| Provided text |
[Start of Attachment]
4. Handle the result
applePayCompleted returns a PBLPaymentResult. Handle all three cases.
func handlePaymentResult(result: PBLPaymentResult) {
switch result {
case .completed:
// Payment successful — update order status
break
case .canceled:
// User dismissed the Apple Pay sheet
break
case .failed:
// Payment failed — inspect the result for the error code
break
}
}Testing
Use the sandbox environment (.sandbox) with your sandbox Apple Merchant ID. Set up a sandbox tester Apple ID and add Apple's test cards to Wallet following Apple Pay sandbox testing.
For test data across all payment methods, see Testing.
Common issues
| Issue | Cause & resolution |
|---|---|
| Apple Pay button doesn't appear | Apple Pay capability not enabled in Xcode, no Merchant ID selected, or no card available in Wallet on the device. |
| Sheet opens but payment fails | Certificate exchange incomplete for this environment, appleMerchantId doesn't match the configured Merchant ID, or country missing from /mobile/init. See Setup Your Server. |
| Works in sandbox, fails in production | Production certificate exchange not completed — sandbox and production require separate CSRs and Merchant IDs. |
| Payment fails after some months in production | Payment Processing Certificates expire — renew via a fresh certificate exchange before expiry. |
When something goes wrong, see Error Handling & Troubleshooting.
[End of Attachment]
Restate the Apple Pay guide starting at "Common issues" and ending after "Handling & Troubleshooting.", renaming "sandbox" to "staging" wherever it appears in that span.

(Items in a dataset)
[Start of Attachment]
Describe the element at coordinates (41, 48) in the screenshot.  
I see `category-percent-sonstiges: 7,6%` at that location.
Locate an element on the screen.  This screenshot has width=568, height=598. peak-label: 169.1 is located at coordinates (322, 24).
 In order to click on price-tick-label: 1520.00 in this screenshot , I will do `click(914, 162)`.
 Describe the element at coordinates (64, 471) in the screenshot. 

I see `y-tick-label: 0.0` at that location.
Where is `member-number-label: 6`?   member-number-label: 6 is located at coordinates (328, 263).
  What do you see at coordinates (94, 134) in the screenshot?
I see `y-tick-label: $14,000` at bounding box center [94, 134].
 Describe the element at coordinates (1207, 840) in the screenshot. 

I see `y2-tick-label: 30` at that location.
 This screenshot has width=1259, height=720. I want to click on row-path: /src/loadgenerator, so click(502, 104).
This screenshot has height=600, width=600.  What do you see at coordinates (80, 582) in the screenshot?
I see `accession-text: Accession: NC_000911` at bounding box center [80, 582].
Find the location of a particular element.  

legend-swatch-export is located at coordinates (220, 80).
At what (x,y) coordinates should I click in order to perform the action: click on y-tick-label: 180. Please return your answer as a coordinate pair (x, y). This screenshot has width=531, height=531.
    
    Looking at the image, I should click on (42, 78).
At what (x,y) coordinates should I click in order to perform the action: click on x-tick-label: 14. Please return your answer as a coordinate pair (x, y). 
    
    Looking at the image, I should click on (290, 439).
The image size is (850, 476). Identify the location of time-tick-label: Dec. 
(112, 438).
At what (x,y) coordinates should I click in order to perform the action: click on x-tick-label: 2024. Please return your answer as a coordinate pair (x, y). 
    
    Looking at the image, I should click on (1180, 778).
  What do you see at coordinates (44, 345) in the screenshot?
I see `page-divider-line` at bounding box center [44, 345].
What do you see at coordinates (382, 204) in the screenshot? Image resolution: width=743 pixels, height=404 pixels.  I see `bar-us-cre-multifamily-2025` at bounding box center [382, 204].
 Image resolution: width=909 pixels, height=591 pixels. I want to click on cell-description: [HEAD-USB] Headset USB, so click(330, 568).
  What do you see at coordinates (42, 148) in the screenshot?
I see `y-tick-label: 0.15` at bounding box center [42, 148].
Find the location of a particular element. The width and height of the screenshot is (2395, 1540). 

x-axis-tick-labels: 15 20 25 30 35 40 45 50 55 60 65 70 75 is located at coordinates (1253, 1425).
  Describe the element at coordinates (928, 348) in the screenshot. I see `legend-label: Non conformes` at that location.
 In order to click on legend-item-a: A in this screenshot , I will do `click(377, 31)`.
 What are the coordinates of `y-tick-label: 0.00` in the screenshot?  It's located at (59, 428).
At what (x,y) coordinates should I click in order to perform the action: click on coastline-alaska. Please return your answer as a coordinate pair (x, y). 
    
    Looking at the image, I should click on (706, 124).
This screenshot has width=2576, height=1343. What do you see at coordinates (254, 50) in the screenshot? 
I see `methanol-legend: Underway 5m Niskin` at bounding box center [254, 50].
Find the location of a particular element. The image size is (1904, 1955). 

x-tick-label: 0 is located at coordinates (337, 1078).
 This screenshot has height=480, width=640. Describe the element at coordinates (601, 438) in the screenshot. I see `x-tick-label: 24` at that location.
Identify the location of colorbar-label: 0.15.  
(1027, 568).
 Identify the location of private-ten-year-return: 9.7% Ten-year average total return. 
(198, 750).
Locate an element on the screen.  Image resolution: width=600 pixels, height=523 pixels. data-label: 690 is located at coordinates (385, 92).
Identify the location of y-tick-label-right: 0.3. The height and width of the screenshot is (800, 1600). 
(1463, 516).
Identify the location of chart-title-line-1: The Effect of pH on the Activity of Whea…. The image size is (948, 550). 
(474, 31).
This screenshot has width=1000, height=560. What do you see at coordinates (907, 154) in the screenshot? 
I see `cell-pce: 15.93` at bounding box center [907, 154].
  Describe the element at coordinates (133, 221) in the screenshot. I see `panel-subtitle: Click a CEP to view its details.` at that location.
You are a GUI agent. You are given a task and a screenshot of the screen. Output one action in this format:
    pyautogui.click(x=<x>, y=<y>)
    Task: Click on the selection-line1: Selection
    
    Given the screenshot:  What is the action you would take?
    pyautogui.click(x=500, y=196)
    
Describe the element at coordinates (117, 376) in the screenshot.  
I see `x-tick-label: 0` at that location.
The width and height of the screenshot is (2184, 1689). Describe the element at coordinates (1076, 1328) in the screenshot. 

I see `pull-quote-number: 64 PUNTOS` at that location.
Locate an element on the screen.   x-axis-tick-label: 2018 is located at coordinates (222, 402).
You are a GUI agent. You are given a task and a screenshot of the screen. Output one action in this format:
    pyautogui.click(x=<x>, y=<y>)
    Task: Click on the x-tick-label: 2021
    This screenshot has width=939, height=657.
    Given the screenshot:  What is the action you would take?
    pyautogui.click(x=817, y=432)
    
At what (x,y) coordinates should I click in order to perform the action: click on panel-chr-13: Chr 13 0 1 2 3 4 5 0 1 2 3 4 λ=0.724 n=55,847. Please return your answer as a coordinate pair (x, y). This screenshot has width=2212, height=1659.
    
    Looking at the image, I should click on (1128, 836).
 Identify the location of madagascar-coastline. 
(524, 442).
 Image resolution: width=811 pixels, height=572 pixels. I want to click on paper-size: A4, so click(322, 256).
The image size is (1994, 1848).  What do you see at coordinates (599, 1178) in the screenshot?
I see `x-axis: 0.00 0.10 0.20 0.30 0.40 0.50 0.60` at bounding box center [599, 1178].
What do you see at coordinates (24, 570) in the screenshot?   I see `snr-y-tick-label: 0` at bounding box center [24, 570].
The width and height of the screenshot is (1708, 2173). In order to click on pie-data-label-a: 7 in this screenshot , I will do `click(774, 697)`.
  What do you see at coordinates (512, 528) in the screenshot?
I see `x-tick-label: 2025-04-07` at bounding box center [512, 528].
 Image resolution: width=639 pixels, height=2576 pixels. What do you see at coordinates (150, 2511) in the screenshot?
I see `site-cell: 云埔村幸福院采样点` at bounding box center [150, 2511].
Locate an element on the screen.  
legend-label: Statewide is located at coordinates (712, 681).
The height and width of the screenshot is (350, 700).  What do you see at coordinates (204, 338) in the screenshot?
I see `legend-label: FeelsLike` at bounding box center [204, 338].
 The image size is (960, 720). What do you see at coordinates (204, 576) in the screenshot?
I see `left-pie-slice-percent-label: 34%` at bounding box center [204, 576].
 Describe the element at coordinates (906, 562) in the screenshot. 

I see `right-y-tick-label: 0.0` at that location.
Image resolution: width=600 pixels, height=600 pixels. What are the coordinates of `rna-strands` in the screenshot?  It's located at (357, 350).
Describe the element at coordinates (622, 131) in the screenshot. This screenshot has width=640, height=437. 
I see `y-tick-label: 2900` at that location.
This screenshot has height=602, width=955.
[End of Attachment]
| Finished task |
Common issues
| Issue | Cause & resolution |
|---|---|
| Apple Pay button doesn't appear | Apple Pay capability not enabled in Xcode, no Merchant ID selected, or no card available in Wallet on the device. |
| Sheet opens but payment fails | Certificate exchange incomplete for this environment, appleMerchantId doesn't match the configured Merchant ID, or country missing from /mobile/init. See Setup Your Server. |
| Works in staging, fails in production | Production certificate exchange not completed — staging and production require separate CSRs and Merchant IDs. |
| Payment fails after some months in production | Payment Processing Certificates expire — renew via a fresh certificate exchange before expiry. |
When something goes wrong, see Error Handling & Troubleshooting.